Раздражённый неудачей Ходкевич не пожелал принять Кремль от Гонсевского, но спешно наводил там порядок. Немцев-наёмников, явивших нерасторопность в сече с казаками, он сразу хотел выдворить до единого, и те уже приглядывались к богатой утвари Благовещенского собора и серебряным украшениям на гробницах Архангельского, чтобы заграбастать их напоследок. Рьяно взялся гетман и за строптивую шляхту. Однако поостыл, спохватившись: всех разогнав, он оставит Кремль без надёжной защиты. И сменил гнев на милость.
Где не помогли угрозы и наказания — помогло золото. За стенную службу было назначено такое помесячное жалованье, которого русский служилый дворянин не получал и за год. Большинство, прельщённое небывалой мздой, согласилось ждать смены до января. Вместе с добровольцами из гетманского войска желающих остаться в Кремле набралось до трёх тысяч. Маскевич не рискнул примкнуть к ним.

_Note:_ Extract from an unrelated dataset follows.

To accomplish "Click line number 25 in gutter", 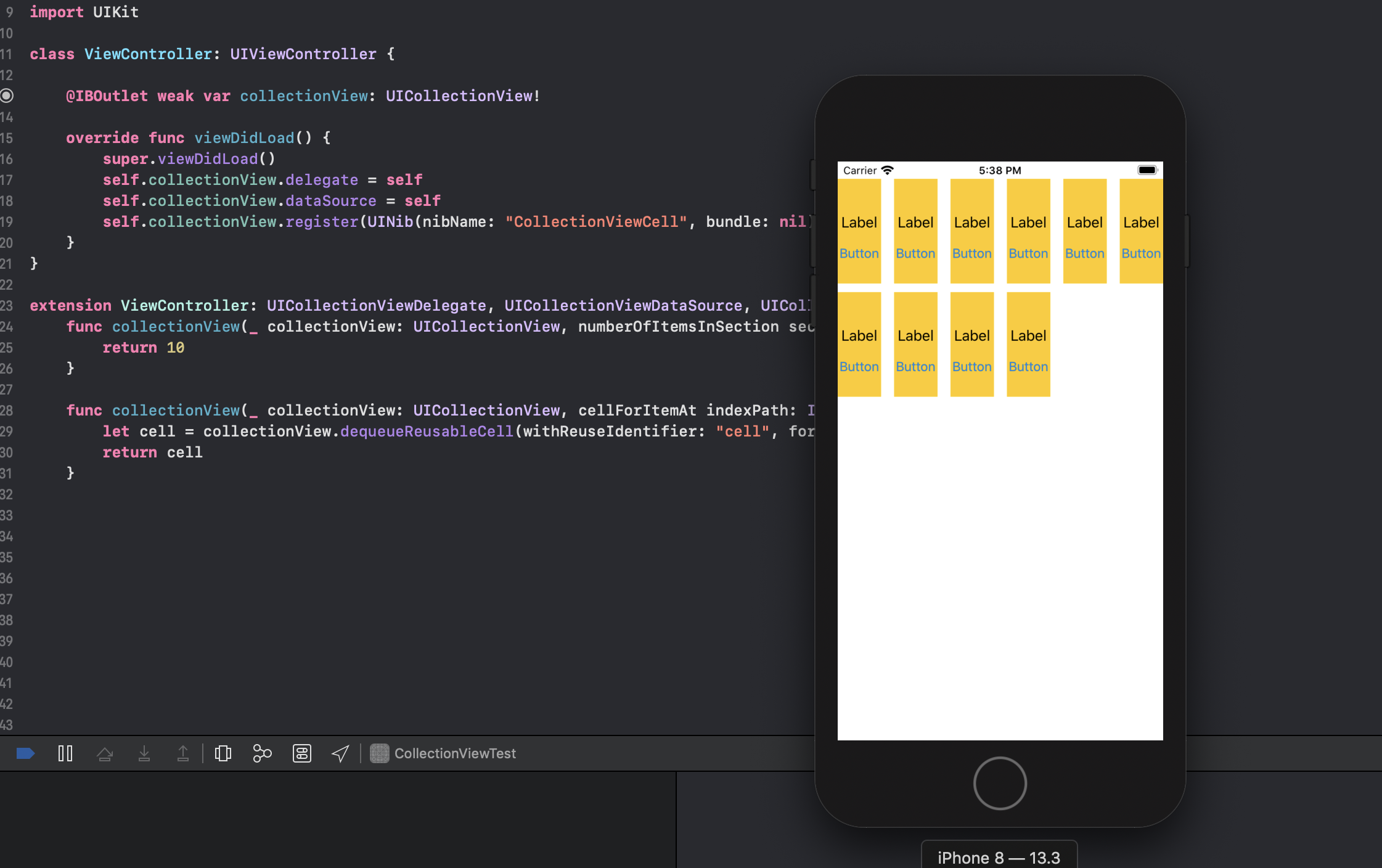I will click(x=7, y=348).
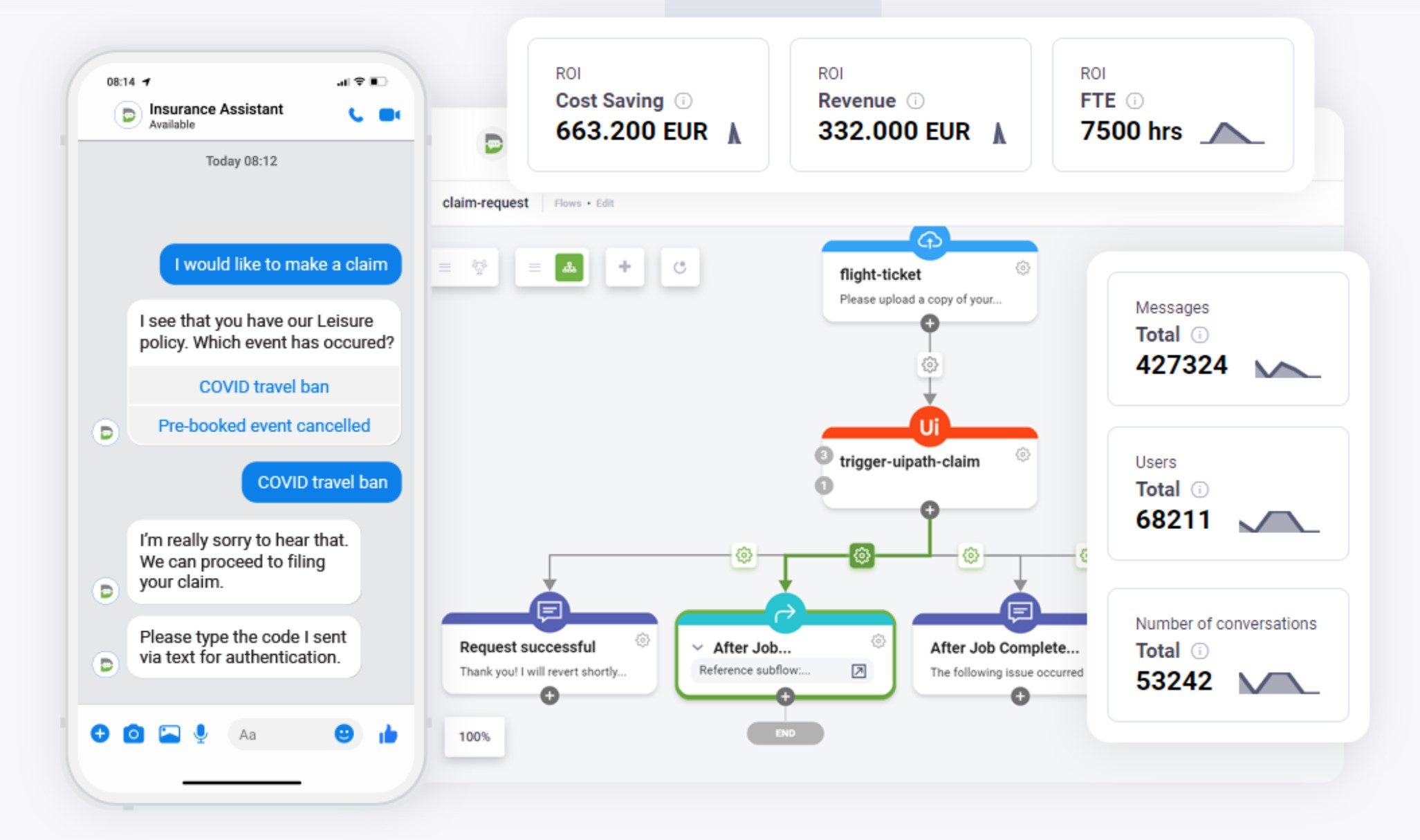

Потолкавшись в круговоротной толпе на Ивановской площади, среди галдежа и грохота оружия, он воротился в свой приют и велел пахоликам грузить имущество на телеги. Громогласные призывы, подогретые щедрыми посулами, его не воодушевляли. Никакое золото не окупит лишений, что всякого ждут в зимней осаде. Других обуяло беспечное ликование, а он прозрел. Не во власти человечьей ни зло и ни благо, так стоит ли искушать фортуну?
Завершив сборы, Маскевич спрятал на груди изумрудный крестик с нитью восточного жемчуга, что пришлись на его долю из початой боярами царской казны, и навсегда покинул опостылевшее жильё.
Гетман уже выводил своё войско из Кремля. Уходили и гусары Струся. Тяжело нагруженные разным добром повозки двигались вслед за хоругвями. Маскевич присоединил к ним свои телеги.